What the task requires:
Quote the records word for word, starting with the line that contains "The image size is (2576, 1456). What" and going on through the line that contains "(991, 906).".

Given data:
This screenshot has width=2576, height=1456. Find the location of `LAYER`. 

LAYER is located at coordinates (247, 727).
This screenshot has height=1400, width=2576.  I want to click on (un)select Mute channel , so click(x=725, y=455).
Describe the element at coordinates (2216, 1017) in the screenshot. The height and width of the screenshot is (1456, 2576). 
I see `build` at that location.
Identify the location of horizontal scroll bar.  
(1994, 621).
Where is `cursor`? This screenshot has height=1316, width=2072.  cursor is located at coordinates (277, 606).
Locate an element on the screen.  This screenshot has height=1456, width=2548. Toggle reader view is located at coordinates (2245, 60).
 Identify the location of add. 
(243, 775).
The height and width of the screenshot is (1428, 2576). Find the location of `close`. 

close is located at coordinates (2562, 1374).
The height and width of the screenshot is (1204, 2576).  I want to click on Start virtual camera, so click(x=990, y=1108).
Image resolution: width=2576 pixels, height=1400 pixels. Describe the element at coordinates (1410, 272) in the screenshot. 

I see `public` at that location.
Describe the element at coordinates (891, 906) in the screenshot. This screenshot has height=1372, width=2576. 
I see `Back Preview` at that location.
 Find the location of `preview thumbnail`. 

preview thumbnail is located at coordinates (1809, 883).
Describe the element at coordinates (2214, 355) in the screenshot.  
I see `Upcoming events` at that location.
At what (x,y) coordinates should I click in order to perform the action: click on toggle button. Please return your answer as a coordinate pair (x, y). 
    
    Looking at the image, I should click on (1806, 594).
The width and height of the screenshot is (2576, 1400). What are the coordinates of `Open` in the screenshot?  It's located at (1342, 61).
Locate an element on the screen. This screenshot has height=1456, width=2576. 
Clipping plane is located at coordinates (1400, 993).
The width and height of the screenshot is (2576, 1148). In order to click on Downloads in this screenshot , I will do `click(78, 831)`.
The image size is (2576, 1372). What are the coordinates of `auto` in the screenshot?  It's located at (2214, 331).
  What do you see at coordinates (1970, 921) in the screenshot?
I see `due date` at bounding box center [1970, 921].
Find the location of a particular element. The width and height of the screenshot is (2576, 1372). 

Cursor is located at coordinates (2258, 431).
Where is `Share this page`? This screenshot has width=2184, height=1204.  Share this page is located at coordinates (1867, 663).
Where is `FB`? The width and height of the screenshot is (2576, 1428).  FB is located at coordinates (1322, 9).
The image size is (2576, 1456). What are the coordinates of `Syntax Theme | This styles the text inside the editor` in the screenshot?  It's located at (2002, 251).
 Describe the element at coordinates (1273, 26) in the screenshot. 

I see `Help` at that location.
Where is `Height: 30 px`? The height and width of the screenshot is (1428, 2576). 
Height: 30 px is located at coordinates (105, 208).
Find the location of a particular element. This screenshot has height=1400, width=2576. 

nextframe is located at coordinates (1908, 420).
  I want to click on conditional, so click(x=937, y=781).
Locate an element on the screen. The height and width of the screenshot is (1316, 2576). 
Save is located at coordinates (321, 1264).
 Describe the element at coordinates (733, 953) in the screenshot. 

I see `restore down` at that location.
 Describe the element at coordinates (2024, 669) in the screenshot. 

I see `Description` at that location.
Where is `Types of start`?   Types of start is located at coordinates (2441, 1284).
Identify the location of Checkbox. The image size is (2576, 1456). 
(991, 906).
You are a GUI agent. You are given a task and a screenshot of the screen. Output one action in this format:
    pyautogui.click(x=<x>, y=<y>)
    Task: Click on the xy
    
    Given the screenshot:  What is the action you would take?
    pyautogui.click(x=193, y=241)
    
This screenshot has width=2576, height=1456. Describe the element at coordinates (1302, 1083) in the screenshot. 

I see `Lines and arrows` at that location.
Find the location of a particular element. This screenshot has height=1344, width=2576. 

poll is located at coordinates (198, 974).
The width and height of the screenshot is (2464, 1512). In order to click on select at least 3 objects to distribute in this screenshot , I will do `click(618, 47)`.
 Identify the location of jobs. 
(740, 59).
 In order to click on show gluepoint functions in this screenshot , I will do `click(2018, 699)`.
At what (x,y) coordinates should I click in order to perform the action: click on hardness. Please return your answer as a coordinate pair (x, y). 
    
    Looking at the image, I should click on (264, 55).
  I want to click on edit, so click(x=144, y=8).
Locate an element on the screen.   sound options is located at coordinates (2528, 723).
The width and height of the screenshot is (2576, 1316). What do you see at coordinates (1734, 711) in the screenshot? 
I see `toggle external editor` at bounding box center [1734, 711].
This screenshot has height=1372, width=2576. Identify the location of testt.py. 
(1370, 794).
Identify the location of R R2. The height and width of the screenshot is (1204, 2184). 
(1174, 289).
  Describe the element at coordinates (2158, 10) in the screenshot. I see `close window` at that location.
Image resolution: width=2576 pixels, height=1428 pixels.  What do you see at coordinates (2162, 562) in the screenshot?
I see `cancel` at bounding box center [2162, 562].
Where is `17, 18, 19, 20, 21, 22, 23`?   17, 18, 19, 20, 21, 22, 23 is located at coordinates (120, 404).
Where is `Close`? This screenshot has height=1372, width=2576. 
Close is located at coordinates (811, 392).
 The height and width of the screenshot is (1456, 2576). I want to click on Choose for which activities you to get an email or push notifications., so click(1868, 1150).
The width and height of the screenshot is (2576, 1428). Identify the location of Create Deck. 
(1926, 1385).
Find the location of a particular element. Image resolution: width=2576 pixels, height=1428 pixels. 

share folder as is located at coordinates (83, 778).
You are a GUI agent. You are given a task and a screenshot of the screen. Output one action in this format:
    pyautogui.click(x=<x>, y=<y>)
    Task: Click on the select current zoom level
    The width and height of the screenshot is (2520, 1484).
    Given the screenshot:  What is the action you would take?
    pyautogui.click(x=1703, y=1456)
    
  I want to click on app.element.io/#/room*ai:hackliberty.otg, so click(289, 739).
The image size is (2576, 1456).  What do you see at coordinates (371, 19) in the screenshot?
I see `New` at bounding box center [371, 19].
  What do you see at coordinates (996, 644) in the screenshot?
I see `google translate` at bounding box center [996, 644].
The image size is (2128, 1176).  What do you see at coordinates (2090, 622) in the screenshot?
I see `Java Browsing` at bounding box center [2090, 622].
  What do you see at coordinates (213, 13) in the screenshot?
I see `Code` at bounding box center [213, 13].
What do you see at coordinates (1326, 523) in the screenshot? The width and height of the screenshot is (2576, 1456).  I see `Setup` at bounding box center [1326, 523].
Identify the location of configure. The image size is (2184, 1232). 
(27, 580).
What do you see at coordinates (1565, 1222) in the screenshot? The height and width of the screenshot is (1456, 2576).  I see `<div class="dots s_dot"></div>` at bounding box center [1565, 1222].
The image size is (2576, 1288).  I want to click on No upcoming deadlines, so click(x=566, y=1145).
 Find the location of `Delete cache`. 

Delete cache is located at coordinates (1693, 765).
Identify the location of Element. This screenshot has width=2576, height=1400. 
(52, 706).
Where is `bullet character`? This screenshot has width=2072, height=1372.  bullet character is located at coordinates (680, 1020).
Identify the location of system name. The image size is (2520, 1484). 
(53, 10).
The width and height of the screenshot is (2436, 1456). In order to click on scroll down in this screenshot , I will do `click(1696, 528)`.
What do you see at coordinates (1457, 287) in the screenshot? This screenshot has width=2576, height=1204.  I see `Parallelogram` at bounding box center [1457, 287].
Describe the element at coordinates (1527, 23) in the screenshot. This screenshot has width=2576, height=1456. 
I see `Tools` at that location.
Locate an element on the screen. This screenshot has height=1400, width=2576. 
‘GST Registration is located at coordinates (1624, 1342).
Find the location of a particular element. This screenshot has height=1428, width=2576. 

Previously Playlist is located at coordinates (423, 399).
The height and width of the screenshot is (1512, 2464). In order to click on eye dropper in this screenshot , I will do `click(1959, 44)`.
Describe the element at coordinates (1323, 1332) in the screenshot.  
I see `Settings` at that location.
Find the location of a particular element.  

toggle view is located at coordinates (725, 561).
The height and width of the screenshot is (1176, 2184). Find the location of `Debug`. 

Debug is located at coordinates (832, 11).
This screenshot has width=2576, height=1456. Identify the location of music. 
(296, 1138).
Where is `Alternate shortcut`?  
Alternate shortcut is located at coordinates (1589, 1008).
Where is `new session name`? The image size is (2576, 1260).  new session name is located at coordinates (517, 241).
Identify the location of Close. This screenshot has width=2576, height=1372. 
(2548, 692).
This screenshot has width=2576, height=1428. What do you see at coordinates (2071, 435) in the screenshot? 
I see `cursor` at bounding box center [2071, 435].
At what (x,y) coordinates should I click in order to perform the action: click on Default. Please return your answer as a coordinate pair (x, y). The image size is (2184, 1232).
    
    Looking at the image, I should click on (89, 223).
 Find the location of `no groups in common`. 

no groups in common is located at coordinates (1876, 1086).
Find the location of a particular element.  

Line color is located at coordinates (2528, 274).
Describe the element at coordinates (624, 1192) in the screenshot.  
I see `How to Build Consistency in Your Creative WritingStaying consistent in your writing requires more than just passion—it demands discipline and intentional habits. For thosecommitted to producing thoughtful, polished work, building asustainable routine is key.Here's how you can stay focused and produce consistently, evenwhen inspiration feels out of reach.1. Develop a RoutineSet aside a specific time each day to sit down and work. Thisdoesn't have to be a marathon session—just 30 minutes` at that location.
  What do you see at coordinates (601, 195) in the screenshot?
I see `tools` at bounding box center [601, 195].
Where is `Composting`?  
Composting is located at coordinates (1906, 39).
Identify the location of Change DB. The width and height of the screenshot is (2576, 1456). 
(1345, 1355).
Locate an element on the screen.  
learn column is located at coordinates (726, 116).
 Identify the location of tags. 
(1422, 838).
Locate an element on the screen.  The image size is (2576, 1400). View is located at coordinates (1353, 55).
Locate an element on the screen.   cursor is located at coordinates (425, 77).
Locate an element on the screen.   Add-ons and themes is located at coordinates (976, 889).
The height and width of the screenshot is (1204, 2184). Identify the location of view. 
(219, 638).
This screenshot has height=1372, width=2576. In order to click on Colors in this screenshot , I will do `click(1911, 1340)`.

Response for this exercise:
The image size is (2576, 1456). What are the coordinates of `Syntax Theme | This styles the text inside the editor` in the screenshot?  It's located at (2002, 251).
 Describe the element at coordinates (1273, 26) in the screenshot. 

I see `Help` at that location.
Where is `Height: 30 px`? The height and width of the screenshot is (1428, 2576). 
Height: 30 px is located at coordinates (105, 208).
Find the location of a particular element. This screenshot has height=1400, width=2576. 

nextframe is located at coordinates (1908, 420).
  I want to click on conditional, so click(x=937, y=781).
Locate an element on the screen. The height and width of the screenshot is (1316, 2576). 
Save is located at coordinates (321, 1264).
 Describe the element at coordinates (733, 953) in the screenshot. 

I see `restore down` at that location.
 Describe the element at coordinates (2024, 669) in the screenshot. 

I see `Description` at that location.
Where is `Types of start`?   Types of start is located at coordinates (2441, 1284).
Identify the location of Checkbox. The image size is (2576, 1456). 
(991, 906).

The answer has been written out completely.